**Dataset excerpts**:
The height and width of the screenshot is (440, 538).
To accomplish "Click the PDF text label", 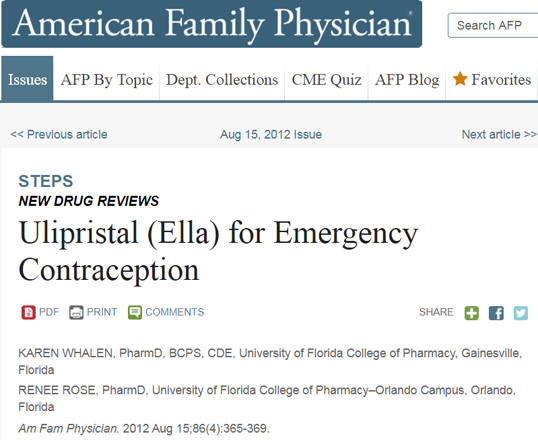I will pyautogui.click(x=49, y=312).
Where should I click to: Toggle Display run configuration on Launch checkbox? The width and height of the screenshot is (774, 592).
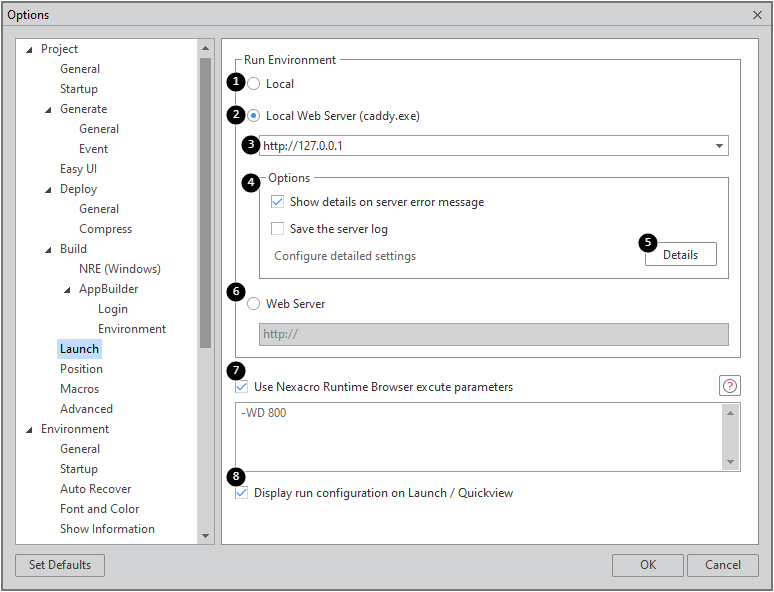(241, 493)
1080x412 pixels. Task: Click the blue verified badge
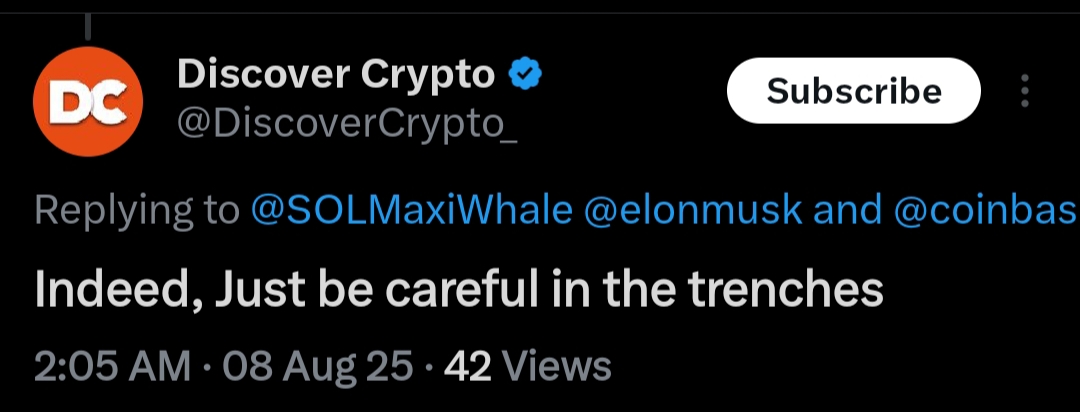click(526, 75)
* * *
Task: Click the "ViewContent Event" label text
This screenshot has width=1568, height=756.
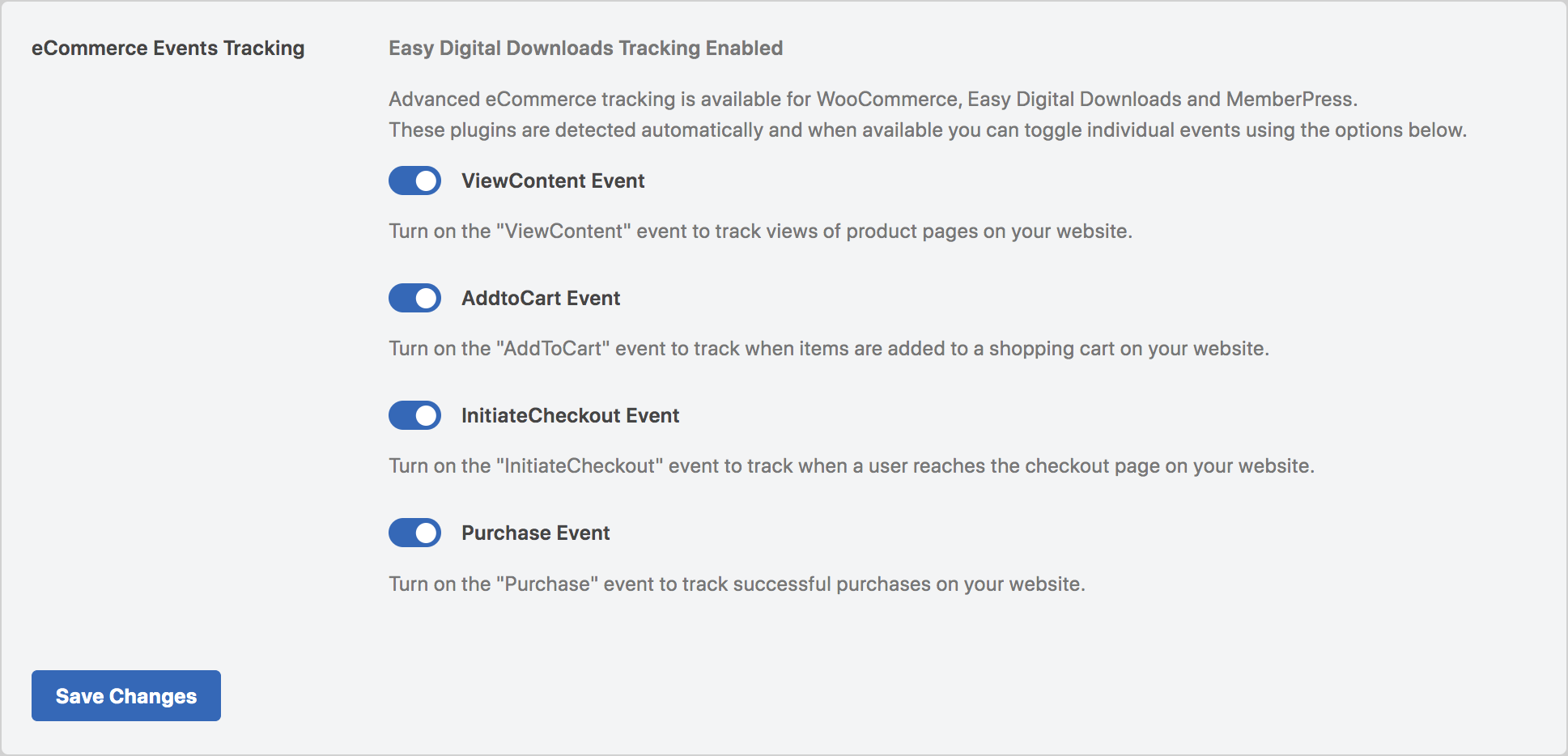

**Task brief**: Present the data from the line containing "1080x412 pixels. Task: Click" through the line containing "click(526, 75)", inclusive, as a numbered list without blank lines. Leave the pictures out.

**Answer to the task**:
1. 1080x412 pixels. Task: Click the blue verified badge
2. click(526, 75)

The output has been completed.